§ 待完成:
a) 请照抄数据行中的一段：从含有“will (x=592, y=114).”的那一行起，一直到含有“will click(636, 200).”的那一行，首尾两行都要包括。
b) 下面这篇讲Spark MLlib算法与libSVM数据格式的短文停在了中途，接下来该怎么写？请从它最后一句之后续写。

§ 阅读材料:
Spark MLlib算法

Spark MLlib算法

官方文档

Mathematical formulation数学公式

Loss functions损失函数

  1. hinge loss
  2. logistic loss
  3. squared loss

Regularizers正则化

  1. L1
  2. L2
  3. elastic net
  4. zero (unregularized)

Optimization优化

spark使用 SGD 和 L-BFGS 这两种梯度下降方法

libSVM的数据格式

Label 1:value 2:value ….

Label:是类别的标识,比如上节train.model中提到的1 -1,你可以自己随意定,比如-10,0,15。当然,如果是回归,这是目标值,就要实事求是了。

Value:就是要训练的数据,从分类的角度来说就是特征值,数据之间用空格隔开

比如: -15 1:0.708 2:1056 3:-0.3333

需要注意的是,如果特征值为0,特征冒号前面的(姑且称做序号)可以不连续。如:
-15 1:0.708 3:-0.3333

表明第2个特征值为0,从编程的角度来说,这样做可以减少内存的使用,并提高做矩阵内积时的运算速度。我们平时在matlab中产生的数据都是没有序号的常规矩阵,所以为了方便最好编一个程序进行转化。

§ 数据摘录:
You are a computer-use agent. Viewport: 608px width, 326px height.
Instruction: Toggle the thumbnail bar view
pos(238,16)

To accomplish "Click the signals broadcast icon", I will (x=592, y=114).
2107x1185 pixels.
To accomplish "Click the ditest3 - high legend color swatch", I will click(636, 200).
==
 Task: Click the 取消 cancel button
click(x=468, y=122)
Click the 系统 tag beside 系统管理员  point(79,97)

§ 书面作答:
a)
To accomplish "Click the signals broadcast icon", I will (x=592, y=114).
2107x1185 pixels.
To accomplish "Click the ditest3 - high legend color swatch", I will click(636, 200).

b)
分类

线性分类有线性支持向量机svm和LR,其中线性支持向量机svm只支持二分类,LR支持二分类和多分类

Linear Support Vector Machines (SVMs)线性支持向量机

import org.apache.spark.mllib.classification.{SVMModel, SVMWithSGD}
import org.apache.spark.mllib.evaluation.BinaryClassificationMetrics
import org.apache.spark.mllib.util.MLUtils
// Load training data in LIBSVM format.
val data = MLUtils.loadLibSVMFile(sc, "/Users/yuyin/Downloads/software/spark/spark-1.6.2-bin-hadoop1-scala2.11/data/mllib/sample_libsvm_data.txt")
// Split data into training (60%) and test (40%).
val splits = data.randomSplit(Array(0.6, 0.4), seed = 11L)
val training = splits(0).cache()
val test = splits(1)
// Run training algorithm to build the model
val numIterations = 100
val model = SVMWithSGD.train(training, numIterations)
// Clear the default threshold.
model.clearThreshold()
// Compute raw scores on the test set.计算分数值
val scoreAndLabels = test.map { point =>
  val score = model.predict(point.features)
  (score, point.label)
}
// Get evaluation metrics.获取评测指标
val metrics = new BinaryClassificationMetrics(scoreAndLabels)
val auROC = metrics.areaUnderROC()

println("Area under ROC = " + auROC)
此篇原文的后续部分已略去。